**Assignment**
Write the records out once more, exactly as they appear below.
============================================================
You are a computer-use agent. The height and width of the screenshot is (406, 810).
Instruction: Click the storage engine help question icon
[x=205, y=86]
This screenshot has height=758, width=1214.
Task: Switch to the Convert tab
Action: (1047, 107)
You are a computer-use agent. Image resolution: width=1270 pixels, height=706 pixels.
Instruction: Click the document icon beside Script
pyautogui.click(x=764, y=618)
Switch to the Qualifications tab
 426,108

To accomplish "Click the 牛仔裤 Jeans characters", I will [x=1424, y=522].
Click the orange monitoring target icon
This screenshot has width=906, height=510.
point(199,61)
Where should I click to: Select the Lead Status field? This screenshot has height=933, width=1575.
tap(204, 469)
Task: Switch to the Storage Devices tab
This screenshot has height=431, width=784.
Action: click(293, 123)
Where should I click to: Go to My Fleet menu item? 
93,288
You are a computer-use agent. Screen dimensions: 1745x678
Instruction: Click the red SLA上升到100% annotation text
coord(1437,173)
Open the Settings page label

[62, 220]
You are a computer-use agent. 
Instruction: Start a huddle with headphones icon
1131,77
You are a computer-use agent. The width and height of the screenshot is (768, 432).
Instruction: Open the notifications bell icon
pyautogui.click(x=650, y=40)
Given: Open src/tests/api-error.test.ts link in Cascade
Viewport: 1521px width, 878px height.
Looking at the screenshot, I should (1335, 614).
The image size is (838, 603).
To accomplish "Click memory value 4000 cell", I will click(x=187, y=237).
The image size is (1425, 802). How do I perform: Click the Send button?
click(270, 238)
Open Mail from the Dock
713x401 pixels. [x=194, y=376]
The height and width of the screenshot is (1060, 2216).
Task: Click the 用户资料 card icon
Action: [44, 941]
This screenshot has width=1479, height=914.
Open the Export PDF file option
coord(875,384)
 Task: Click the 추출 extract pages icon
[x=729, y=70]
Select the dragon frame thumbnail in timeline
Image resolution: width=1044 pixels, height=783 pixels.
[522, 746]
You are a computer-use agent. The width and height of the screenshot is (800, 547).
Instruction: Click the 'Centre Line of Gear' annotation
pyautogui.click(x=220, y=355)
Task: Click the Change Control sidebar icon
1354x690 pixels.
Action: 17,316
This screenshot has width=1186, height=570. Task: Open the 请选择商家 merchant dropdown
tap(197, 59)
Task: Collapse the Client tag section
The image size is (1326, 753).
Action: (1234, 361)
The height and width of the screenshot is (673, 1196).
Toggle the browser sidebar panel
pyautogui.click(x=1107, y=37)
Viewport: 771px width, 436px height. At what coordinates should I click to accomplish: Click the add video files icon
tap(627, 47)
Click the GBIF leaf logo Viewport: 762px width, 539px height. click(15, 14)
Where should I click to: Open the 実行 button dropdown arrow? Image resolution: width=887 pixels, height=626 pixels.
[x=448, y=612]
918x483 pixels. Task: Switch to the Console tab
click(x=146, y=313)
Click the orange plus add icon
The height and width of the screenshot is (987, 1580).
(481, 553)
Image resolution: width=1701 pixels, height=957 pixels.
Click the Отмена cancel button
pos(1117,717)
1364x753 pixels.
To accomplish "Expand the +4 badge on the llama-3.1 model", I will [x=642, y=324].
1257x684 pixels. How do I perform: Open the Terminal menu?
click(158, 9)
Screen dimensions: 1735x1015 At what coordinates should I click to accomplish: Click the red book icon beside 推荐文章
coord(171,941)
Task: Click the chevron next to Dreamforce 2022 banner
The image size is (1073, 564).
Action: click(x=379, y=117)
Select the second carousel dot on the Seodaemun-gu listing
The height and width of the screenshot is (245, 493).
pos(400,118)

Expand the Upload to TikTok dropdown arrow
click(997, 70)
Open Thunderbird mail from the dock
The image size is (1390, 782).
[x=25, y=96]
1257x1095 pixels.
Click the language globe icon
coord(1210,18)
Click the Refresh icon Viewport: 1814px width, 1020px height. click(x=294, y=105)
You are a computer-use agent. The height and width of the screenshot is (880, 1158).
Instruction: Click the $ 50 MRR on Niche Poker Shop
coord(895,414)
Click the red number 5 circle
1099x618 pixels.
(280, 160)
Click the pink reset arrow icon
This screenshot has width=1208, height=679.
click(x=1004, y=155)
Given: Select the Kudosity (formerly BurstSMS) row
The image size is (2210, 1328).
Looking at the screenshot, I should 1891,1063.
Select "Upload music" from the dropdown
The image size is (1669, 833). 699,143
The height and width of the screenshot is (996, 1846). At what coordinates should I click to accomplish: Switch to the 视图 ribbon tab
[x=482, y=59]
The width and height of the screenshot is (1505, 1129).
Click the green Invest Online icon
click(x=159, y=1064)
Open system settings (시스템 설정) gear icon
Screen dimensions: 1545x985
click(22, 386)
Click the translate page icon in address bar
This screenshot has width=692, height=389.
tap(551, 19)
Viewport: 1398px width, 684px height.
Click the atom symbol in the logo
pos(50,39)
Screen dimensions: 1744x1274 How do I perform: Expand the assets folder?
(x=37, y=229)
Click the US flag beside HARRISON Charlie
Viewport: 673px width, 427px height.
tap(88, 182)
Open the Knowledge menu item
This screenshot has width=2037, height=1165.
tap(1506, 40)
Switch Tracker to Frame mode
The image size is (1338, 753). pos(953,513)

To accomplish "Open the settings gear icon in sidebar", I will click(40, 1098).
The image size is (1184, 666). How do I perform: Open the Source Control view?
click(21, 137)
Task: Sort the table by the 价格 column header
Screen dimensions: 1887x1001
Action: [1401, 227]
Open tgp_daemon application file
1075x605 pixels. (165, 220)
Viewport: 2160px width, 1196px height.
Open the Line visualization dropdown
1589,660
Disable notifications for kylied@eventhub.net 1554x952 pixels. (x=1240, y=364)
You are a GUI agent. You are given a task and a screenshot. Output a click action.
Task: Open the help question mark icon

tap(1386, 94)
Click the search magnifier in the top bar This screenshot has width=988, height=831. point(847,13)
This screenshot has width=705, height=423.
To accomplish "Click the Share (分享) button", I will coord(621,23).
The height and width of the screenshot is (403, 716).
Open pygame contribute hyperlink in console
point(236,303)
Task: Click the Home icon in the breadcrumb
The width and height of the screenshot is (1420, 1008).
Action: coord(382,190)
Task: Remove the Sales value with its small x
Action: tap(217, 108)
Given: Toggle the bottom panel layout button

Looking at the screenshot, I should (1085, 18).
============================================================
**Exercise answer**
You are a computer-use agent. The height and width of the screenshot is (406, 810).
Instruction: Click the storage engine help question icon
[x=205, y=86]
This screenshot has height=758, width=1214.
Task: Switch to the Convert tab
Action: (1047, 107)
You are a computer-use agent. Image resolution: width=1270 pixels, height=706 pixels.
Instruction: Click the document icon beside Script
pyautogui.click(x=764, y=618)
Switch to the Qualifications tab
 426,108

To accomplish "Click the 牛仔裤 Jeans characters", I will [x=1424, y=522].
Click the orange monitoring target icon
This screenshot has width=906, height=510.
point(199,61)
Where should I click to: Select the Lead Status field? This screenshot has height=933, width=1575.
tap(204, 469)
Task: Switch to the Storage Devices tab
This screenshot has height=431, width=784.
Action: click(293, 123)
Where should I click to: Go to My Fleet menu item? 
93,288
You are a computer-use agent. Screen dimensions: 1745x678
Instruction: Click the red SLA上升到100% annotation text
coord(1437,173)
Open the Settings page label

[62, 220]
You are a computer-use agent. 
Instruction: Start a huddle with headphones icon
1131,77
You are a computer-use agent. The width and height of the screenshot is (768, 432).
Instruction: Open the notifications bell icon
pyautogui.click(x=650, y=40)
Given: Open src/tests/api-error.test.ts link in Cascade
Viewport: 1521px width, 878px height.
Looking at the screenshot, I should (1335, 614).
The image size is (838, 603).
To accomplish "Click memory value 4000 cell", I will click(x=187, y=237).
The image size is (1425, 802). How do I perform: Click the Send button?
click(270, 238)
Open Mail from the Dock
713x401 pixels. [x=194, y=376]
The height and width of the screenshot is (1060, 2216).
Task: Click the 用户资料 card icon
Action: [44, 941]
This screenshot has width=1479, height=914.
Open the Export PDF file option
coord(875,384)
 Task: Click the 추출 extract pages icon
[x=729, y=70]
Select the dragon frame thumbnail in timeline
Image resolution: width=1044 pixels, height=783 pixels.
[522, 746]
You are a computer-use agent. The width and height of the screenshot is (800, 547).
Instruction: Click the 'Centre Line of Gear' annotation
pyautogui.click(x=220, y=355)
Task: Click the Change Control sidebar icon
1354x690 pixels.
Action: 17,316
This screenshot has width=1186, height=570. Task: Open the 请选择商家 merchant dropdown
tap(197, 59)
Task: Collapse the Client tag section
The image size is (1326, 753).
Action: (1234, 361)
The height and width of the screenshot is (673, 1196).
Toggle the browser sidebar panel
pyautogui.click(x=1107, y=37)
Viewport: 771px width, 436px height. At what coordinates should I click to accomplish: Click the add video files icon
tap(627, 47)
Click the GBIF leaf logo Viewport: 762px width, 539px height. click(15, 14)
Where should I click to: Open the 実行 button dropdown arrow? Image resolution: width=887 pixels, height=626 pixels.
[x=448, y=612]
918x483 pixels. Task: Switch to the Console tab
click(x=146, y=313)
Click the orange plus add icon
The height and width of the screenshot is (987, 1580).
(481, 553)
Image resolution: width=1701 pixels, height=957 pixels.
Click the Отмена cancel button
pos(1117,717)
1364x753 pixels.
To accomplish "Expand the +4 badge on the llama-3.1 model", I will [x=642, y=324].
1257x684 pixels. How do I perform: Open the Terminal menu?
click(158, 9)
Screen dimensions: 1735x1015 At what coordinates should I click to accomplish: Click the red book icon beside 推荐文章
coord(171,941)
Task: Click the chevron next to Dreamforce 2022 banner
The image size is (1073, 564).
Action: click(x=379, y=117)
Select the second carousel dot on the Seodaemun-gu listing
The height and width of the screenshot is (245, 493).
pos(400,118)

Expand the Upload to TikTok dropdown arrow
click(997, 70)
Open Thunderbird mail from the dock
The image size is (1390, 782).
[x=25, y=96]
1257x1095 pixels.
Click the language globe icon
coord(1210,18)
Click the Refresh icon Viewport: 1814px width, 1020px height. click(x=294, y=105)
You are a computer-use agent. The height and width of the screenshot is (880, 1158).
Instruction: Click the $ 50 MRR on Niche Poker Shop
coord(895,414)
Click the red number 5 circle
1099x618 pixels.
(280, 160)
Click the pink reset arrow icon
This screenshot has width=1208, height=679.
click(x=1004, y=155)
Given: Select the Kudosity (formerly BurstSMS) row
The image size is (2210, 1328).
Looking at the screenshot, I should 1891,1063.
Select "Upload music" from the dropdown
The image size is (1669, 833). 699,143
The height and width of the screenshot is (996, 1846). At what coordinates should I click to accomplish: Switch to the 视图 ribbon tab
[x=482, y=59]
The width and height of the screenshot is (1505, 1129).
Click the green Invest Online icon
click(x=159, y=1064)
Open system settings (시스템 설정) gear icon
Screen dimensions: 1545x985
click(22, 386)
Click the translate page icon in address bar
This screenshot has width=692, height=389.
tap(551, 19)
Viewport: 1398px width, 684px height.
Click the atom symbol in the logo
pos(50,39)
Screen dimensions: 1744x1274 How do I perform: Expand the assets folder?
(x=37, y=229)
Click the US flag beside HARRISON Charlie
Viewport: 673px width, 427px height.
tap(88, 182)
Open the Knowledge menu item
This screenshot has width=2037, height=1165.
tap(1506, 40)
Switch Tracker to Frame mode
The image size is (1338, 753). pos(953,513)

To accomplish "Open the settings gear icon in sidebar", I will click(40, 1098).
The image size is (1184, 666). How do I perform: Open the Source Control view?
click(21, 137)
Task: Sort the table by the 价格 column header
Screen dimensions: 1887x1001
Action: [1401, 227]
Open tgp_daemon application file
1075x605 pixels. (165, 220)
Viewport: 2160px width, 1196px height.
Open the Line visualization dropdown
1589,660
Disable notifications for kylied@eventhub.net 1554x952 pixels. (x=1240, y=364)
You are a GUI agent. You are given a task and a screenshot. Output a click action.
Task: Open the help question mark icon

tap(1386, 94)
Click the search magnifier in the top bar This screenshot has width=988, height=831. point(847,13)
This screenshot has width=705, height=423.
To accomplish "Click the Share (分享) button", I will coord(621,23).
The height and width of the screenshot is (403, 716).
Open pygame contribute hyperlink in console
point(236,303)
Task: Click the Home icon in the breadcrumb
The width and height of the screenshot is (1420, 1008).
Action: coord(382,190)
Task: Remove the Sales value with its small x
Action: tap(217, 108)
Given: Toggle the bottom panel layout button

Looking at the screenshot, I should (1085, 18).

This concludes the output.